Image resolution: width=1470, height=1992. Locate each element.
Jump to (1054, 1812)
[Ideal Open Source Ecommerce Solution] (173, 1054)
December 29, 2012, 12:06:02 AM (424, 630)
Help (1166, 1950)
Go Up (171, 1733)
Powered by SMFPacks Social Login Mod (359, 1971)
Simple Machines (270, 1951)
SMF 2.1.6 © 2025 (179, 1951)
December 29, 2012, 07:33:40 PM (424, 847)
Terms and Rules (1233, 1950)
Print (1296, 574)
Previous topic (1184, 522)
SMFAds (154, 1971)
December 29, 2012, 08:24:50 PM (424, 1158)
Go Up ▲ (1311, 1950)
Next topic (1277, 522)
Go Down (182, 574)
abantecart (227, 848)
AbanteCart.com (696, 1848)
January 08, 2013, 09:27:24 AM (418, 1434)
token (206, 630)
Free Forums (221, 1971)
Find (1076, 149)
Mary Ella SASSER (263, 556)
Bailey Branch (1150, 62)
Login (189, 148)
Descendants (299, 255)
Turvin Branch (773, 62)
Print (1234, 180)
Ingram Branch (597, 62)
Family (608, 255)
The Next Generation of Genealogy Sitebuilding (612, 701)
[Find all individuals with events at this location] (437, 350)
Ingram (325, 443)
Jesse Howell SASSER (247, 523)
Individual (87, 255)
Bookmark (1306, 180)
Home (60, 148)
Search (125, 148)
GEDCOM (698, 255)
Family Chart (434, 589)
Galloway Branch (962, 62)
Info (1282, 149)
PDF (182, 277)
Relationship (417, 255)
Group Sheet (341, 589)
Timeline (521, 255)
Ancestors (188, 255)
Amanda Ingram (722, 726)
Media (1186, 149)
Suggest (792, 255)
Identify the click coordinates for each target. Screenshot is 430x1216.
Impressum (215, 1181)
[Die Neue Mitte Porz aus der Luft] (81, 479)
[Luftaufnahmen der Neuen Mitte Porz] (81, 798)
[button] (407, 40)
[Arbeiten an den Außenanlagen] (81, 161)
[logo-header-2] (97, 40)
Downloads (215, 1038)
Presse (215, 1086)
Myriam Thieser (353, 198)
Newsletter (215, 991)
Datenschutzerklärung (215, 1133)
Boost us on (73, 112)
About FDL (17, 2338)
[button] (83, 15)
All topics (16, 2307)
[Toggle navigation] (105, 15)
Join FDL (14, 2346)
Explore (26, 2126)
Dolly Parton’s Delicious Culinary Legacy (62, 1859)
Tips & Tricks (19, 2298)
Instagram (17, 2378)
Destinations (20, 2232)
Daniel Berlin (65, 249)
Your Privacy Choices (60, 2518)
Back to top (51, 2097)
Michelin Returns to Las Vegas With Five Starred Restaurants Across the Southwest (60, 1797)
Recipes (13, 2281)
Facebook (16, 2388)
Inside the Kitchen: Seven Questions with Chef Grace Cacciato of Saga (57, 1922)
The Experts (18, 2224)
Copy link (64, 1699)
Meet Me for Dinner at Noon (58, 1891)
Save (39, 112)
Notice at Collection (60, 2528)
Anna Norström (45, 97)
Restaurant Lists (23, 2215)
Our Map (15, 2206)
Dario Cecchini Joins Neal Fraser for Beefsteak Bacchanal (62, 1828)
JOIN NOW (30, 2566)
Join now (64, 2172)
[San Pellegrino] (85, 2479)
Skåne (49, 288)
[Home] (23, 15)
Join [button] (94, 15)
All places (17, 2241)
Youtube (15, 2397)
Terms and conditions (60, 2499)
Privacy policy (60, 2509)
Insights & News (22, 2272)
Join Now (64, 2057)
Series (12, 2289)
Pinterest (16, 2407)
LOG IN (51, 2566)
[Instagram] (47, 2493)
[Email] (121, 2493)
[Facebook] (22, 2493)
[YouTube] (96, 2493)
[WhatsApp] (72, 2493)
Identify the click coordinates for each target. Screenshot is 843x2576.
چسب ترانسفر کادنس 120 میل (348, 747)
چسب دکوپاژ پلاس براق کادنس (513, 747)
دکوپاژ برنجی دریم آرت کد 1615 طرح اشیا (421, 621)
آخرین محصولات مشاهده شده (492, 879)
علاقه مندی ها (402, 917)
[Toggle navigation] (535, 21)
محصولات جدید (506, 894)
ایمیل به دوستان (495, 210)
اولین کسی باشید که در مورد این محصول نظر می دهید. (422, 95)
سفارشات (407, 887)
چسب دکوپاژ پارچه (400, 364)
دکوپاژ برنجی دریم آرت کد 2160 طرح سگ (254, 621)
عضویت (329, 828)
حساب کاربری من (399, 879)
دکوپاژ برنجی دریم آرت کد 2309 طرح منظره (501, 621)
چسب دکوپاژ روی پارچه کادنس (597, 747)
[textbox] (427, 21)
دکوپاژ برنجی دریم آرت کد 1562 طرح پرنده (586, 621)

* * *

### [TASK DIRECTIONS]
Identify each line in the records above that contains the word "Ingram", and copy it out in full.

### [ANSWER BOX]
Ingram Branch (597, 62)
Ingram (325, 443)
Amanda Ingram (722, 726)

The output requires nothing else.